現在行われている確定申告(2025年分の所得)から、所得税がゼロになる境界線は大幅に引き上がっています。

項目昨年度
(2024年分)

(今回の確定申告)
来年以降
(予定)
基礎控除48万円95万円104万円
給与所得控除55万円65万円65万円
所得税の壁103万円160万円178万円

知っておくべきこと:
2025年中の給与から、古い「103万円基準」で税金が天引きされていた人は、今回の確定申告でその全額が戻ってくる可能性があります。

2. 住民税の新基準:所得税との「ズレ」が招く逆転現象に注意

所得税の非課税ラインが160万円まで大きく引き上がった一方で、住民税(市県民税)の基準は自治体の制度上、そこまで劇的には上がっていません。ここに、今年最大の落とし穴があります。

住民税の「新・非課税ライン」の目安

住民税が「均等割」も「所得割」もかからないライン(単身者の場合)は、多くの自治体で年収110万円〜124万円程度となっています。

注意!「所得税ゼロ」でも「非課税世帯」とは限らない

ここで恐ろしいのが、所得税と住民税の「非課税ラインの差」です。

  • 所得税: 年収160万円まで0円(今回の確定申告)
  • 住民税: 年収約110万円を超えると課税が始まる

つまり、「所得税は1円も払っていないのに、住民税の通知が届く」という期間が発生しています。

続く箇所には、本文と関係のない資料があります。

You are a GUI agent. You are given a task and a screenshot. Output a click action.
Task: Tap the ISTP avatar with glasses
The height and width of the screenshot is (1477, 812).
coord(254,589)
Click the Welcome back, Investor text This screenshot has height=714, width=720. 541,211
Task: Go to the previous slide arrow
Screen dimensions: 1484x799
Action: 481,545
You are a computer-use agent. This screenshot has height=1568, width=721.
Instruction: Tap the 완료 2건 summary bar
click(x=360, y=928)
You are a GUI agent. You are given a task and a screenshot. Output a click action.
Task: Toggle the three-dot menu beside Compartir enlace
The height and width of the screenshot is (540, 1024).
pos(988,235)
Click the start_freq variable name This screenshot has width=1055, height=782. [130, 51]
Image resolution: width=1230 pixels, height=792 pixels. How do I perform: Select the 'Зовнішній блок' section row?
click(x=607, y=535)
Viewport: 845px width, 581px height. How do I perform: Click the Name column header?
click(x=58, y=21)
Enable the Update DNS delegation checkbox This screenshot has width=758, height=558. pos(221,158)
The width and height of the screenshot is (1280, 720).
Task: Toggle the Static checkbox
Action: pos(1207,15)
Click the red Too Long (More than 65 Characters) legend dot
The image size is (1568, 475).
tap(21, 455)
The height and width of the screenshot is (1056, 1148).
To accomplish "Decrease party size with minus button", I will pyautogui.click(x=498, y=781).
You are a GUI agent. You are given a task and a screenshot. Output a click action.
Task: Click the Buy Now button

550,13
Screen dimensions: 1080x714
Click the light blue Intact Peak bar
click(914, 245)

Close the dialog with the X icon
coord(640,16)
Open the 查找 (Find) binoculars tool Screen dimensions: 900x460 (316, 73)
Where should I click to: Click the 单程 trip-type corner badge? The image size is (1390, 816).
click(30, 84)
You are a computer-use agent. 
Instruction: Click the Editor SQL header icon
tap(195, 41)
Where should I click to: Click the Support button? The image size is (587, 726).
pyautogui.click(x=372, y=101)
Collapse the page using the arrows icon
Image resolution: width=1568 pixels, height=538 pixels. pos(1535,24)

3. 保険料の新基準:2026年10月の「社会保険義務化」

税金の壁が上がって「もっと稼げる!」と喜ぶ一方で、10月から始まる社会保険のルール変更には細心の注意が必要です。

  • 106万円の壁の撤廃: 2026年10月からは、年収額に関係なく「週20時間以上」働く人の多くが、社会保険(厚生年金・健康保険)への加入義務が生じます。
  • 働き方の選択:
    • 手取り重視派: 週20時間未満に抑えて、178万円まで所得税ゼロで稼ぐ。
    • 将来重視派: 週20時間以上働き、社会保険料を払って将来の年金を増やす。

4. 納税者全体の「新・3か条」

今回の確定申告とこれからの働き方について、私たちが守るべきルールは以下の通りです。

  1. 「103万円」という言葉を忘れる: 160万円(将来的には178万円)まで所得税は怖くありません。
  2. 確定申告で「還付」を勝ち取る: 基礎控除が95万円になった恩恵を、天引きされた税金の払い戻しとしてしっかり受け取りましょう。
  3. 10月以降の「週20時間」を意識する: 税金よりも、社会保険料による手取り減少の影響の方が大きくなる可能性があります。

記事のまとめ

2026年の確定申告は、「手取りを最大化するチャンス」に満ちています。所得税の壁が160万円まで広がったことで、多くの人が「働き損」を気にせず収入を増やせるようになりました。

ただし、住民税や10月からの社会保険といった「横の繋がり」を理解していないと、思わぬところで支出が増えてしまうかもしれません。今回の確定申告を機に、ご自身の「新しい働き方のライン」を再確認してみましょう。